The risk associated with any individual drug has consistently been shown to be less important than those associated with factors such as smoking and uncontrolled HIV.

Routine HIV care involves regular tests to monitor cardiovascular health, meaning that problems can be spotted early and appropriate action taken.

There’s also a lot you can do to look after your heart – for example not smoking, eating a healthy diet, and exercising regularly – help and advice about all these is available from your HIV clinic or GP.

HIV and bone health

An Australian study has reported that low CD4 cell count is associated with an increased risk of fractures of the wrist, hip and vertebrae.

These fractures are often called ‘fragility fractures’ and are usually seen in elderly patients who have thinning bones (osteoporosis).

It’s well established that patients with HIV have an increased risk of bone problems, and that possible causes include the effects of HIV itself, and possibly the side-effects of some anti-HIV drugs, especially tenofovir.

Now researchers have found that a CD4 cell count below 200 was associated with fragility fractures. Therapy with corticosteroids (used to treat serious infections that can occur in patients with a weak immune system) was also a risk factor, as was treatment with anti-epileptics. 

However, unlike some other research, there was no evidence that HIV treatment increased the risk of fractures.

Thanks to effective HIV treatment, many HIV-positive people can now look forward to living a long and healthy life.

As the HIV-positive population ages, illnesses associated with older age such as cardiovascular disease are becoming more common.
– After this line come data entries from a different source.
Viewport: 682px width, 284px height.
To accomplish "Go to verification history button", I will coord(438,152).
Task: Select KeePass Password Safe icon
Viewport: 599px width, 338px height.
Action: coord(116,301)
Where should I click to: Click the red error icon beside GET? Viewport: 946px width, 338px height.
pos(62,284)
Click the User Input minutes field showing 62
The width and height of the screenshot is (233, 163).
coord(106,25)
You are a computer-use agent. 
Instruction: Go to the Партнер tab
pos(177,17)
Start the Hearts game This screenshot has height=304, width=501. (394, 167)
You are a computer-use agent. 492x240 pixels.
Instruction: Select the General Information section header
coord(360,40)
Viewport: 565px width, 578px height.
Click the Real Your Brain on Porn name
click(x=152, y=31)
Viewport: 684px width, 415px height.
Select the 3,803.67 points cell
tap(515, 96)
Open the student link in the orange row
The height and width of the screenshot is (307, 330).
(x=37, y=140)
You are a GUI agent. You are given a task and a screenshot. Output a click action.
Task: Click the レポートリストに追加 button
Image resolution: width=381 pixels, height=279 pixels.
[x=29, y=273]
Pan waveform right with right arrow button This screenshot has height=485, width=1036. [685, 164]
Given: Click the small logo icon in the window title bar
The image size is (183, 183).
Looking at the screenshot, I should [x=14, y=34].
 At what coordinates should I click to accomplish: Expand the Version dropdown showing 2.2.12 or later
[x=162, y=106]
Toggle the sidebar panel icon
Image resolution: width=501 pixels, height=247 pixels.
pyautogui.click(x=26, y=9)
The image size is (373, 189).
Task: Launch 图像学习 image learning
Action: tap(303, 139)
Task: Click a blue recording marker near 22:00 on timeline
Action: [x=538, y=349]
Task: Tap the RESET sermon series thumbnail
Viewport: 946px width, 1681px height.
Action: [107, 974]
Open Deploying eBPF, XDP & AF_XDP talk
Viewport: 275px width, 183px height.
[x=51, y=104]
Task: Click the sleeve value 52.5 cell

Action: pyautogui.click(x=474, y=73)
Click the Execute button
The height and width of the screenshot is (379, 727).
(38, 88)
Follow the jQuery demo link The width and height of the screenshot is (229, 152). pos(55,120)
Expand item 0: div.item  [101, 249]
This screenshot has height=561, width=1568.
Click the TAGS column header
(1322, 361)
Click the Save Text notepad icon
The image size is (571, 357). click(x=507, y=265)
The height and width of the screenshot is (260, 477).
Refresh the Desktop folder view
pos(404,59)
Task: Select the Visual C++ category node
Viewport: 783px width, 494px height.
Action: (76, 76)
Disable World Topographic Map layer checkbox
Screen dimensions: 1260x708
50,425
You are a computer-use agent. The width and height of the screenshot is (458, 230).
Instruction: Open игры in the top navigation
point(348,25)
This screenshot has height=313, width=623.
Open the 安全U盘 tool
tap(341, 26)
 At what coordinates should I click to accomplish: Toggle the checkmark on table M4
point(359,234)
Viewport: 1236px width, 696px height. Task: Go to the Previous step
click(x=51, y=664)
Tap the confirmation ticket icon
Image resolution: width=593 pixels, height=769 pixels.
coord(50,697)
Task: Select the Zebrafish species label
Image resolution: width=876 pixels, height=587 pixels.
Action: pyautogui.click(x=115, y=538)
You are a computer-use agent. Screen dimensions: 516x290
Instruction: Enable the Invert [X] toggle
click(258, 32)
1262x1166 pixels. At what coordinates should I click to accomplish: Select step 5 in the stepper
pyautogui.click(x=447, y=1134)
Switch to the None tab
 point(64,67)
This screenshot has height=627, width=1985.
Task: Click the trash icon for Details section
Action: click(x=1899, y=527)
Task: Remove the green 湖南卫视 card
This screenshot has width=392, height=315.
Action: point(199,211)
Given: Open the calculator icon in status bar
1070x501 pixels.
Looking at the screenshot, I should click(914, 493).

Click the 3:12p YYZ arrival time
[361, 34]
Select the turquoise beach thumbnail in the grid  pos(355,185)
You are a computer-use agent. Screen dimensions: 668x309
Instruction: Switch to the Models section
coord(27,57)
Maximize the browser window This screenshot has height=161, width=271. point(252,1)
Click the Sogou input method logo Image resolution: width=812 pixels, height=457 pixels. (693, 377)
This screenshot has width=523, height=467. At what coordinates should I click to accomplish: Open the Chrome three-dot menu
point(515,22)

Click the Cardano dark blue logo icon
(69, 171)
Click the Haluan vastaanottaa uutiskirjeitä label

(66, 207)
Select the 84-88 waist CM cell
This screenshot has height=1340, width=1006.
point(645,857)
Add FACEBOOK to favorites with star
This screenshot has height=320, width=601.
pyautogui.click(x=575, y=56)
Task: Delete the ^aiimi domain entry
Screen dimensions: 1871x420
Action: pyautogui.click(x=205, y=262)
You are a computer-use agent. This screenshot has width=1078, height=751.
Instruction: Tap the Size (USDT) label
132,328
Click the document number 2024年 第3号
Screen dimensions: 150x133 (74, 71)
Together with co-infections such as hepatitis C, these conditions are now an important cause of serious illness in people with HIV. Their prevention, prompt diagnosis and treatment are now a priority of HIV care.

Now researchers have found that a third of deaths in people with HIV are caused by illnesses that were already present at the time of HIV diagnosis.

Danish researchers monitored people who were diagnosed with HIV between 1997 and 2005 and compared each person with up to 99 age- and sex-matched controls from the general population.

They found that the mortality rate in people with HIV was a little over 2% – this was much higher than the 0.39% recorded in the HIV-negative population.

Another serious illness was present in 22% of people at the time of their HIV diagnosis.

Overall, the researchers calculated that 32% of deaths in HIV-positive people were caused by these pre-existing illnesses.

In addition, 45% of all deaths were caused by illnesses that were unrelated to HIV.

HIV and hepatitis C – hepatitis C treatment

A genetic variation is associated with the success of hepatitis C therapy in co-infected people (people who have both HIV and hepatitis C).

People who had a gene called IL28b were more likely to clear hepatitis C infection when treated with pegylated interferon and ribavirin than those without the gene.

The association with the gene and better treatment responses was seen in people taking hepatitis C treatment for the first time, and also in people taking a second course of treatment.

But the gene was only associated with improved outcomes in people co-infected with hepatitis C genotypes 1 and 4, which are normally associated with a poorer response to therapy.

People who had the IL28b gene were more likely to have a very early response to treatment – an indicator of the long-term success of therapy.

Six months after the end of treatment, significantly more people with the gene had an undetectable hepatitis C viral load (sustained virologic response, or SVR), and were therefore considered cured of the infection.

The researchers conclude: “Our study demonstrates an important role for IL28b genotypes in predicting on-treatment virological responses to therapy in HIV/HCV-coinfected individuals…knowledge at baseline of the IL28b genotype may helpfully assist in treatment decisions.”